At the same time, as Heyes and Aluri (2017) report, there are some aspects of luxury brands that may interest millennials. Scholars note that this target group’s perception of luxury coincides with the notion of authenticity and a personal touch (Heyes & Aluri 2017). For instance, what used to be luxurious several decades ago may no longer seem a great advantage to some customers. Millennials may value the design and architecture of a hotel and disregard some of the hotels’ classic features. However, an extravagant interior is not sufficient for this population. Instead, some of the major consumer expectations are a high-speed Wi-Fi connection and embracing innovation (Heyes & Aluri 2017).
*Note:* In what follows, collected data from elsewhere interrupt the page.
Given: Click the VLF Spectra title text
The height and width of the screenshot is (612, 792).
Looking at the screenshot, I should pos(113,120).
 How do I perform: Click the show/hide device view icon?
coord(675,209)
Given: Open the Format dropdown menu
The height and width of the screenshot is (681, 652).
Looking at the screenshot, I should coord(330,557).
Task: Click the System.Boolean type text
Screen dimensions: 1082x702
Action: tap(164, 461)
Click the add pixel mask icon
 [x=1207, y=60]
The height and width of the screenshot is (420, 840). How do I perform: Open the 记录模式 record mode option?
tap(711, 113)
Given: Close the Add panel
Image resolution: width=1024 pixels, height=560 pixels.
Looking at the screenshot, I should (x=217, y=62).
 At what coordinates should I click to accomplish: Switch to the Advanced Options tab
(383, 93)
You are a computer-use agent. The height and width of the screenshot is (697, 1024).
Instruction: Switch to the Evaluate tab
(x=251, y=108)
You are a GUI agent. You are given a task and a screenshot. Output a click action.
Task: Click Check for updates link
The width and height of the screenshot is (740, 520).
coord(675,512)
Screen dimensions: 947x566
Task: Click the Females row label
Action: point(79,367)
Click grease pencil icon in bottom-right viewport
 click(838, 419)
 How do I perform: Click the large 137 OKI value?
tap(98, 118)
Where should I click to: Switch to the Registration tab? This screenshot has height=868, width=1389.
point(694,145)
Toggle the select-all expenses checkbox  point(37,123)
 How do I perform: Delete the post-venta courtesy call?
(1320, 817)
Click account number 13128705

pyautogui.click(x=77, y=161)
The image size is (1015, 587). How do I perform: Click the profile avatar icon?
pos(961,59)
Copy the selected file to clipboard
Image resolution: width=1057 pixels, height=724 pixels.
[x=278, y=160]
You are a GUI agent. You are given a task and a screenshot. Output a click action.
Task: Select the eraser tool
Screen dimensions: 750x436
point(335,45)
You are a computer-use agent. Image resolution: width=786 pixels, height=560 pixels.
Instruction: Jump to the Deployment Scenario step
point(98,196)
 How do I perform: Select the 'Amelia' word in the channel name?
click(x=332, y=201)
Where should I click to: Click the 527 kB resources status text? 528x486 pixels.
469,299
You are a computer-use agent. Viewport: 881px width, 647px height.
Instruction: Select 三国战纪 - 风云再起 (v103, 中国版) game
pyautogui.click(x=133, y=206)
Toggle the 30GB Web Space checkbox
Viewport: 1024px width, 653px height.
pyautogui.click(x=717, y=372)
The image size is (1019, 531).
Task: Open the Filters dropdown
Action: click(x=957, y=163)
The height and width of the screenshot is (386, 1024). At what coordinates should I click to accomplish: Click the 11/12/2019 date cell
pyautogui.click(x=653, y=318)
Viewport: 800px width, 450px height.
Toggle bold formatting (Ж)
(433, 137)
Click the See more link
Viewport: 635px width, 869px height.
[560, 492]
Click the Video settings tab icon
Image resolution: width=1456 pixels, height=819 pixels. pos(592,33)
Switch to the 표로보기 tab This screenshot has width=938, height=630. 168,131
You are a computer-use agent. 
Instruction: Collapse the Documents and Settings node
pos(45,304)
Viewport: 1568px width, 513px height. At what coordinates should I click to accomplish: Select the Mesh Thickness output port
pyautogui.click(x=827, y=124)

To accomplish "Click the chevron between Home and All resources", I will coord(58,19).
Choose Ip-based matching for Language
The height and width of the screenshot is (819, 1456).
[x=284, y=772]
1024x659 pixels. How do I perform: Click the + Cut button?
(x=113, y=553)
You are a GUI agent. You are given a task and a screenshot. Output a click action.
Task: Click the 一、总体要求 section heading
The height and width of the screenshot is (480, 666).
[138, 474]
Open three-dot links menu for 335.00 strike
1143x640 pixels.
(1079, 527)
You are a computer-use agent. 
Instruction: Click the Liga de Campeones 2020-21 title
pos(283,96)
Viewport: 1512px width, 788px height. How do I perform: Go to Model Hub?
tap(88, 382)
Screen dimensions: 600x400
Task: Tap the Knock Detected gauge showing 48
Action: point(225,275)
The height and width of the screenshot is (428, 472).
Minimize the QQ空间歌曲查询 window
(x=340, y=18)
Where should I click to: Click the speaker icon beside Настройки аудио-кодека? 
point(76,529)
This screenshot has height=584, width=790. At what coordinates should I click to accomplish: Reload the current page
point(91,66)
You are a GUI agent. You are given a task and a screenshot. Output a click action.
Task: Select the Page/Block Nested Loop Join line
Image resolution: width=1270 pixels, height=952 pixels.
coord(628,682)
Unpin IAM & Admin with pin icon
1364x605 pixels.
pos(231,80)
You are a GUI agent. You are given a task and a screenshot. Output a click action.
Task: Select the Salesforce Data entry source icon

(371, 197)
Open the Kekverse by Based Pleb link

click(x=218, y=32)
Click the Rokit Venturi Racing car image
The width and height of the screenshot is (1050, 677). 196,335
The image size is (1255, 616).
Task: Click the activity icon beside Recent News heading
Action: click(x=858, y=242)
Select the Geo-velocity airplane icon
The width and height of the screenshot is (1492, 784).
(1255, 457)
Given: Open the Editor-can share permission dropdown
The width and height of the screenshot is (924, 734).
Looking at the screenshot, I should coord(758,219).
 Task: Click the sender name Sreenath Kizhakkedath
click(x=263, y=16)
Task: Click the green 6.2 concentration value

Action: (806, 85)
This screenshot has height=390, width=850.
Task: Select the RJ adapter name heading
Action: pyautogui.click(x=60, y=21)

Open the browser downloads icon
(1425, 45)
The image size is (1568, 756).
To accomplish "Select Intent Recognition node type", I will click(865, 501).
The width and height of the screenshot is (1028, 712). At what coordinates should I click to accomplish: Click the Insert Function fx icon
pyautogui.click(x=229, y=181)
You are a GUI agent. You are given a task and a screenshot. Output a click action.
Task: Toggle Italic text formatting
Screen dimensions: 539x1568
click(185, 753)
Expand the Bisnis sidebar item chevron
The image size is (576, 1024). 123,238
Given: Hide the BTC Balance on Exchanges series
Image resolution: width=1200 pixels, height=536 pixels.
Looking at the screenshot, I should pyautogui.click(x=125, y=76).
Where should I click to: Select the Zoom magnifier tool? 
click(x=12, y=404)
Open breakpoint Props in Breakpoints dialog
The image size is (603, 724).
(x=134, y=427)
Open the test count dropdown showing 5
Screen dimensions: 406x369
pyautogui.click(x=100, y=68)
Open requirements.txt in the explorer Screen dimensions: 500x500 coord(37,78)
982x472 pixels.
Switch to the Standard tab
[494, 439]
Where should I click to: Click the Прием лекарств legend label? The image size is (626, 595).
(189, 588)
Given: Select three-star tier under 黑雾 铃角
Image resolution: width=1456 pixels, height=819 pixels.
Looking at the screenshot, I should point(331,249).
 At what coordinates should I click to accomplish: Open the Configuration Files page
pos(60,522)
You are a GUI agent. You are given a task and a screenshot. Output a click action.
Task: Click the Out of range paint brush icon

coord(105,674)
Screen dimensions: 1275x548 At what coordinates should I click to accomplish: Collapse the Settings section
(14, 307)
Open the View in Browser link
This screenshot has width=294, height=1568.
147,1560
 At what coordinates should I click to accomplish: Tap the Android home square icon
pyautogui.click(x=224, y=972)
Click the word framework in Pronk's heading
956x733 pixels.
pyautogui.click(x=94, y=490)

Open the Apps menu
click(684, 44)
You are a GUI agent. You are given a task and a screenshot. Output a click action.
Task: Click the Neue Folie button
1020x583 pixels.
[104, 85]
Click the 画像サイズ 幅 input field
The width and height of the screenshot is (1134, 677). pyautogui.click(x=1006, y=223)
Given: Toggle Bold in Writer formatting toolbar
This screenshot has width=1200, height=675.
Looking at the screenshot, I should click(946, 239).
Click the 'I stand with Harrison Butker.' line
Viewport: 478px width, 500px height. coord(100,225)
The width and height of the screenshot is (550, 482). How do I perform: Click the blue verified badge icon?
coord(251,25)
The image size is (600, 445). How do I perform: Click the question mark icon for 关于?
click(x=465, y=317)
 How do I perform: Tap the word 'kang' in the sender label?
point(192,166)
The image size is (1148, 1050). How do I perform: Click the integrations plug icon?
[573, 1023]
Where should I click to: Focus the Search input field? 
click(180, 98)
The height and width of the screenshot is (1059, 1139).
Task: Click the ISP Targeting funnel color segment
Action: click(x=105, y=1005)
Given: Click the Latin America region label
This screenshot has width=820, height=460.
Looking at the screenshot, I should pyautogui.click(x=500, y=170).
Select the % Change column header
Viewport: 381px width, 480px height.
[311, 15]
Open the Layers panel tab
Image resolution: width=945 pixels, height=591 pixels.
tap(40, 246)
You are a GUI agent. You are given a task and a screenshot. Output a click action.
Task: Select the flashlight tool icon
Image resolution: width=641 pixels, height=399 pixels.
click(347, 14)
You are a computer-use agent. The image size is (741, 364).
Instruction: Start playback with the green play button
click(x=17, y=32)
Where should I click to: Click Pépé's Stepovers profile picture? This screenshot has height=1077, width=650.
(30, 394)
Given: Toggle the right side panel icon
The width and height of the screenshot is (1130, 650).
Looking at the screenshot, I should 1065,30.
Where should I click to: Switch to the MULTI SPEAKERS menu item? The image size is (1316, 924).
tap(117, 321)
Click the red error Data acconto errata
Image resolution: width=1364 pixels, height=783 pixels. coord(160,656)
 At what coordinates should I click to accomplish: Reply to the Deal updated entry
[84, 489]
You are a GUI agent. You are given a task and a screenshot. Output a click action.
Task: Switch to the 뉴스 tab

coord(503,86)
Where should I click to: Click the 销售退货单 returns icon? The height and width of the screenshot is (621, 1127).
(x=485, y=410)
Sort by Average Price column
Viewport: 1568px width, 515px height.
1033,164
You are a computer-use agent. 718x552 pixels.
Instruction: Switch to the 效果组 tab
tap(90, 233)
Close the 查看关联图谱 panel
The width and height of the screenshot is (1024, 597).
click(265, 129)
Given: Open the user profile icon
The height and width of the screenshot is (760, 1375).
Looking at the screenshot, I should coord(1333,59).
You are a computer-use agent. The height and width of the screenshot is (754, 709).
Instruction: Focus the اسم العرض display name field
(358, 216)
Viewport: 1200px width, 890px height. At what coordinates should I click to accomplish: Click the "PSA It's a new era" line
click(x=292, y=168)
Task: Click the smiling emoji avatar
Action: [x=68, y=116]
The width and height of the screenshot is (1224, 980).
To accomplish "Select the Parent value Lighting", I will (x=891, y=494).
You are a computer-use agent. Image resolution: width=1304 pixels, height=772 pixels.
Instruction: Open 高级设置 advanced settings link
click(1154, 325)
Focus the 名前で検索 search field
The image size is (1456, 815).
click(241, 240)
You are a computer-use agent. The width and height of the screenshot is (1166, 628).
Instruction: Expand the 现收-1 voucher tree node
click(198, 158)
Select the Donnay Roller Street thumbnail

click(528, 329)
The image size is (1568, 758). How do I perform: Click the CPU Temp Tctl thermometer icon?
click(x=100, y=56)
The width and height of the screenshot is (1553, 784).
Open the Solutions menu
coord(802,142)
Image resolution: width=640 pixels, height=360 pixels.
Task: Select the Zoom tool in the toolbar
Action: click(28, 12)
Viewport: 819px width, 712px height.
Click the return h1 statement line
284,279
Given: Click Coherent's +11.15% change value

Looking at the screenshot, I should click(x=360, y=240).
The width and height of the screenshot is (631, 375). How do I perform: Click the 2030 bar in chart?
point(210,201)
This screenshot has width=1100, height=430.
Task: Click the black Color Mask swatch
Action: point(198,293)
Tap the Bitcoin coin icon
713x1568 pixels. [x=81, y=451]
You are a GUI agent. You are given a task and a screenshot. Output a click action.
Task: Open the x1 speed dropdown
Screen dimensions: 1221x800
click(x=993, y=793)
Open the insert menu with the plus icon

In addition to first-rate information and communication technologies and factors relating to authenticity, millennials pay considerable attention to the environment of a hotel along with its safety and well-being options (Veiga et al. 2017). Environmental issues are also reflected in millennials’ perceptions of hotel services. Wang et al. (2018) emphasize the extreme concern of generation Y concerning green issues. Also, these authors state that millennials demonstrate more interest in protecting the environment than their predecessors. Thus, their expectations of the hospitality industry include the use of recyclable materials and reusable items along with water- and energy-saving options (Wang et al. 2018).
Scholars note that generation Y is increasing the disruption of the hotel industry. Veiga et al. (2017) mention that the 2008 global economic crisis affected millennials’ financial stability. As a result, they prefer hotel services to be not only of high quality but also affordable. Another crucial factor for millennials’ hotel preferences is the possibility to check customer feedback. They also cannot stand delays in service or communication. Thus, when they cannot find relevant information about a hotel or when they do not hear back from hotel personnel immediately, they are likely to start looking for another accommodation (Veiga et al. 2017). At the same time, though, scholars observe that millennials’ habit of overusing technology is a disadvantage when they are not customers but employees of hotels (Rosa & Hastings 2016). Because these young people tend to become distracted too often, they can cause visitor dissatisfaction. The contrast between millennials as customers and millennials as workers has negative implications.